The time: the future
The scene: the Wastelands.
Two vagrants huddle round a slowly dying fire. There’s a super-highway in the far distance, sleek cars heading to an even-sleeker city.
Tom: Is that all we’ve got?
Dave: (holding up a rat) All we caught in the trap
Tom: Guess that’s it then
(Tom drives a skewer through the rat. He holds it over the fire. But the fire will go out long before the rat cooks properly…)
Dave: My anniversary today. Three years.
Tom: Yeah? Must be closer to four for me
Dave: What did you do?
Tom: Sent some food back in a restaurant. Chicken wasn’t cooked. But they still gave me one star. Took my rating down below four. You?
Dave: TAB Conference. Too many beers. Threw up in an Uber. Letter arrived two days later. Can still see the words…
Tom: Me too. ‘Your behaviour has fallen below the rating required to continue in society. You have a week to put your affairs in order…
Tom and Dave together: …You will be escorted to the city gates.’
If you have never used Uber, it’s simple. You download the app, and use it to call a cab (more correctly, a private hire vehicle). The app tells you the name of your driver, the type of car he is driving, the registration number and when it will arrive. A map shows you exactly where your cab is.
As many of you know, we had a family holiday in California this summer – a state that is about as far from the Wastelands as it is possible to get. But it is the state where Uber was founded less than ten years ago – and where Uber leads, society may one day follow…
You don’t pay the driver – Uber drivers do not accept cash – and the money is taken direct from your bank account. And then, when the ride is finished, you rate the driver and – crucially – the driver rates you as a passenger.
Phew. I’m rated at 5 stars by Uber and yes, I do what I can to protect that rating. As more than one driver said to us in California, “If someone’s rated below 4.5 most of the guys I know won’t pick them up.”
It used to be said that ‘the customer is always right.’ Well, as businesses start to rate their customers that old maxim is disappearing out of the window.
I am giving no secrets away when I say we do that at TAB. We want the product we deliver to be the best it possibly can be – and it is a product that depends on mutual trust and co-operation. It also depends on a mutual contribution: if someone consistently fails to prepare for meetings, then they lessen the value and experience of the meetings for the other participants. If the 7thmember of a TAB board is not preparing properly, we owe it to the other six members of that board to take some action – and we do.
What we don’t have, of course, is an app that rates TAB members. I can just hear our Uber driver, ‘If a couple of Board members are rated below 4.5 most of the guys I know won’t join that Board…’
But I believe that where Uber leads other businesses willfollow: that the idea of businesses rating customers will become commonplace.
As my boys get older, I become increasingly fascinated by the developments that will shape their future. They will shop almost exclusively online: they will use Uber – and I think they will be entirely comfortable with the idea of rating a service and being rated as a consumer.

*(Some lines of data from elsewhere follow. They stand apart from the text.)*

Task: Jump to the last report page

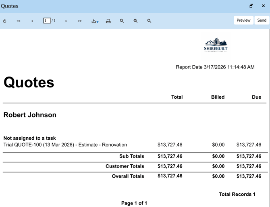Action: [80, 21]
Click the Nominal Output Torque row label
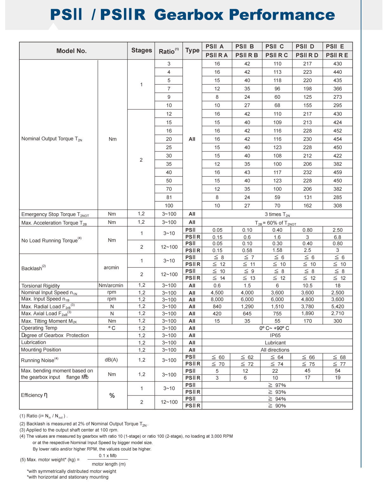The width and height of the screenshot is (388, 502). (x=52, y=139)
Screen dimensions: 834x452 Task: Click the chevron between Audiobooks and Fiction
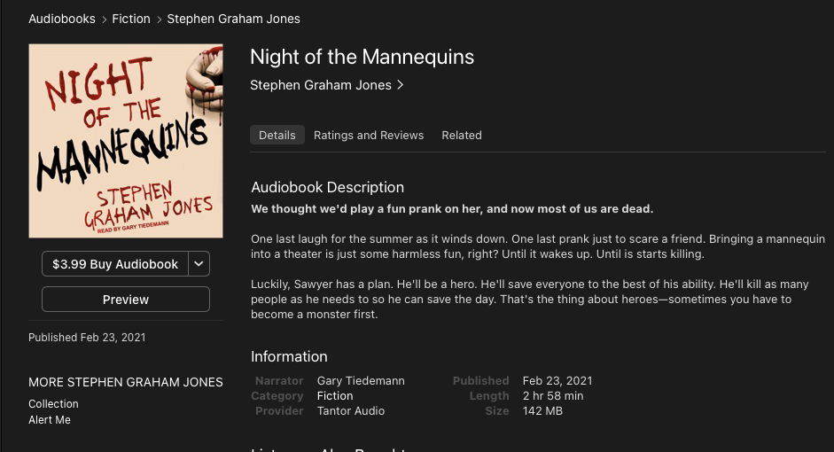105,19
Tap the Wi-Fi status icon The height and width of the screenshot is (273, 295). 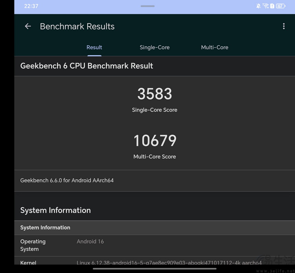(266, 6)
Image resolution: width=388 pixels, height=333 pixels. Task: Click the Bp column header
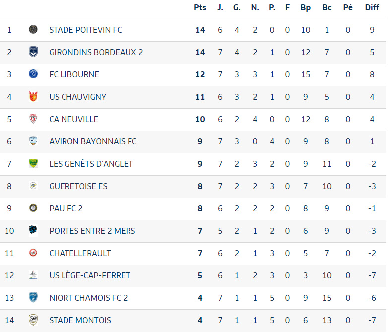(x=305, y=8)
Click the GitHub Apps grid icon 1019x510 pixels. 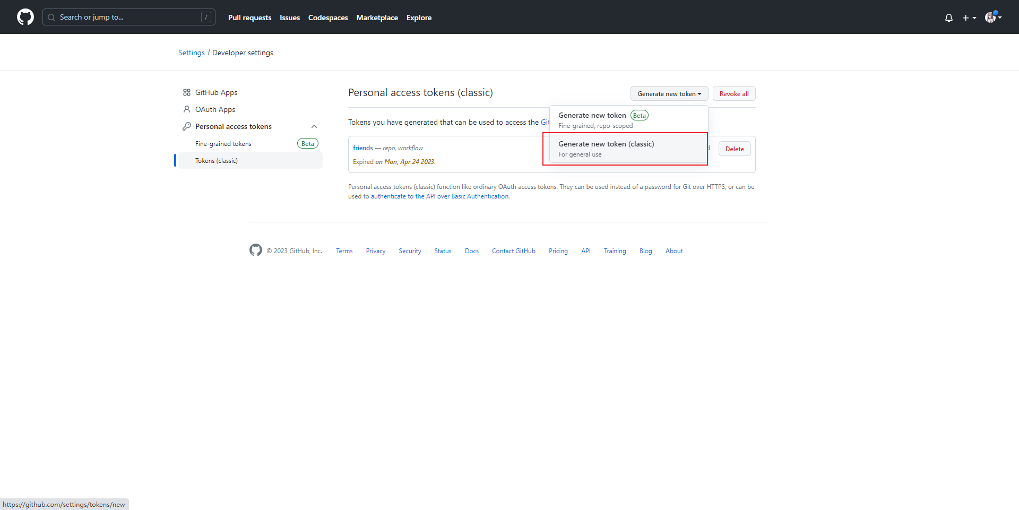tap(187, 92)
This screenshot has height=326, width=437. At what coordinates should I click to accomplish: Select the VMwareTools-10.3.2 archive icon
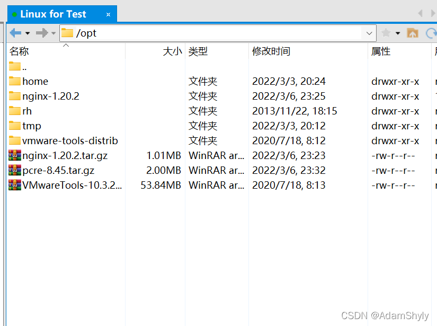(x=14, y=185)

At this stage in a post I usually have a sentence along the lines of ‘so what lessons can we draw for our businesses?’ For once, I’m not sure: maybe it’s a topic for a few boards to consider…

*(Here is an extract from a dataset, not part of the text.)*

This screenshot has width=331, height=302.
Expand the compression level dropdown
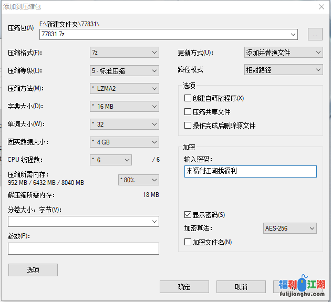(124, 70)
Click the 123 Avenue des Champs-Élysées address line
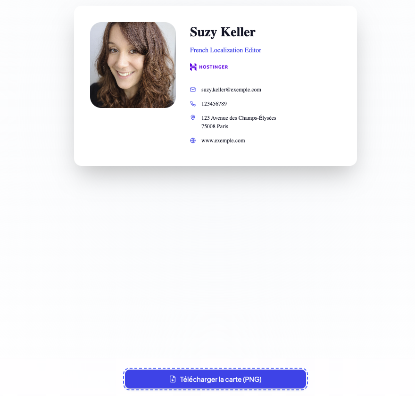415x396 pixels. click(x=239, y=118)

But I am absolutely certain that ‘ratings’ will play an ever increasing role in all our futures. We may be a few years away from Tom and Dave being consigned to the Wastelands, but the penalties of a ‘low social rating’ may be closer than you think.

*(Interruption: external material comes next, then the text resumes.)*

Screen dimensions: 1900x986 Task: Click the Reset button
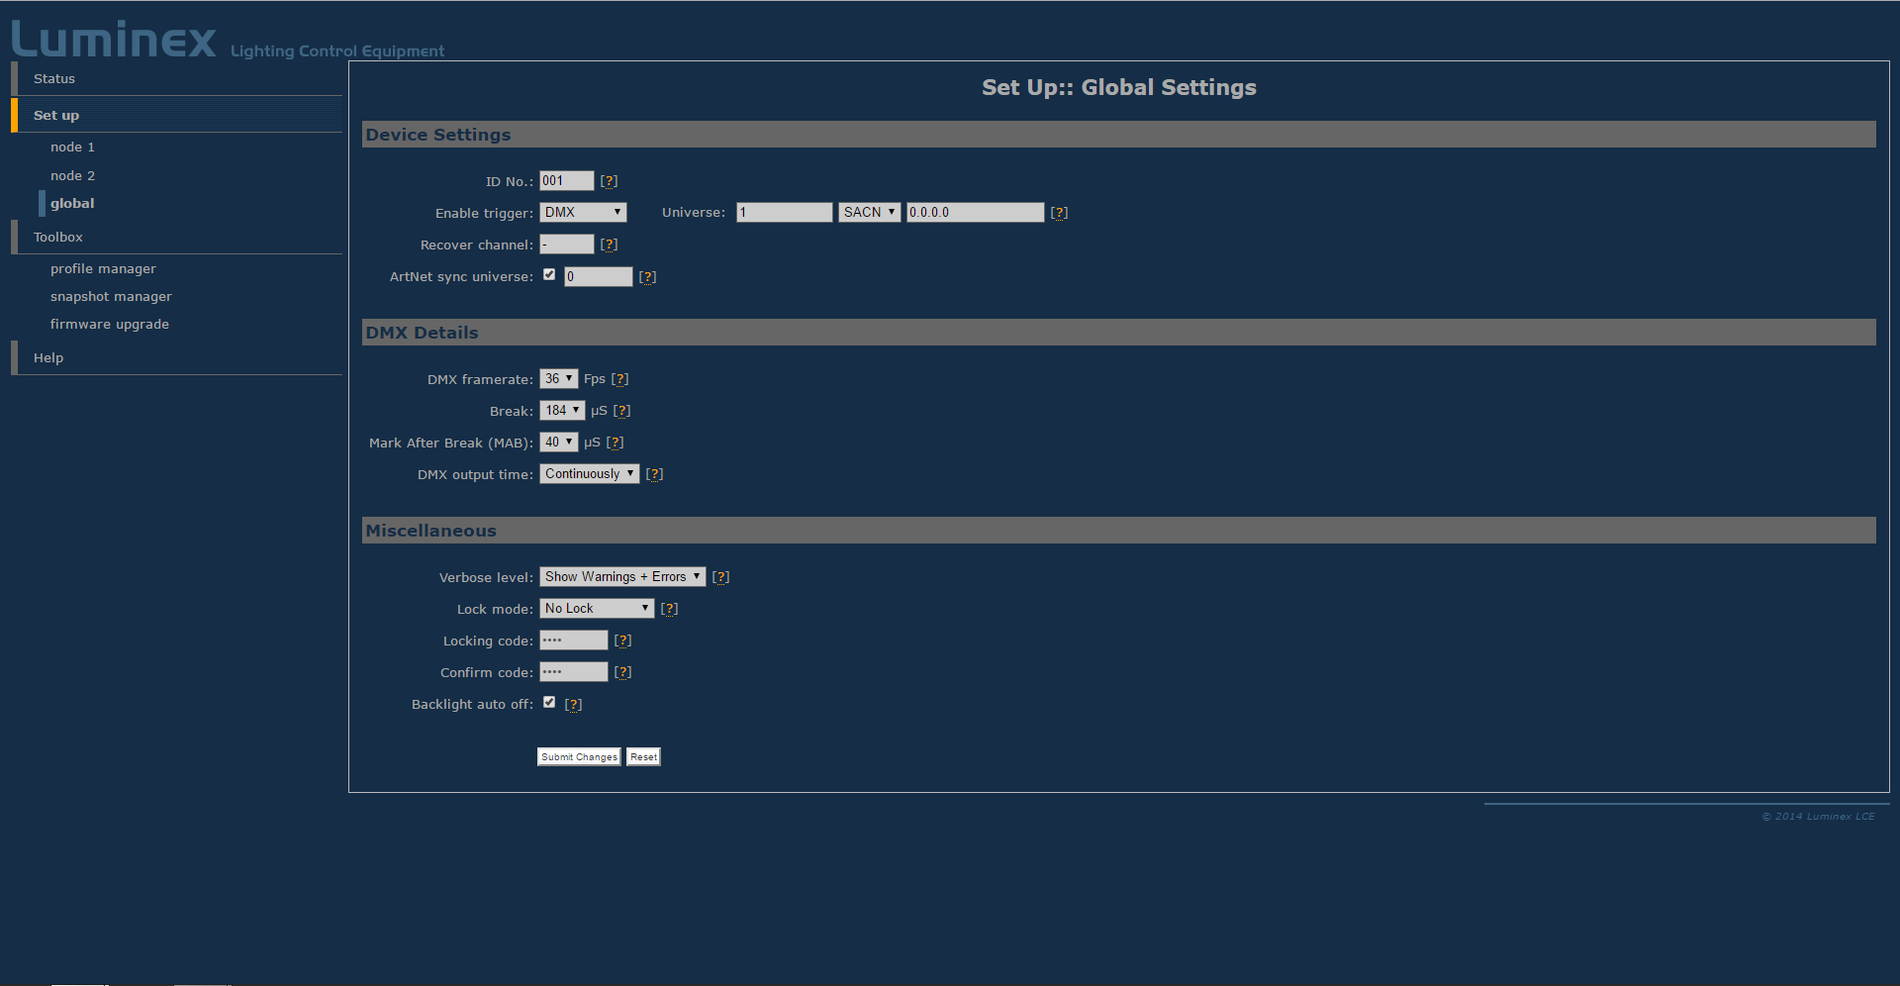click(643, 757)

And before you say it is a big leap from getting a low rating on Uber to being thrown out of society: that I’m painting a dystopian vision of the future that is never going to happen – or that I’ve written this on a Friday night after one Shiraz too many – consider this.
China has already introduced a social rating system, and people are already being penalised. People’s routine behaviour is being rated and scored and the data is being accumulated and used.
A high score can lead to perks – lower energy bills, a better rate of interest on your savings – while a low score can see penalties imposed. Your children might not qualify for certain schools, or you might be denied rail or air travel within the country.
That, I think, is sinister and Orwellian in equal measure: but once the tech exists, it is almost always used. So you, and your business, need to be aware of the developments.
Uber came along and ‘disrupted’ the taxi business – and I, for one, am delighted that it did. Similarly Amazon has ‘disrupted’ our high streets. But link Amazon’s tracking with Uber’s popularisation of ratings and there are implications for all our futures.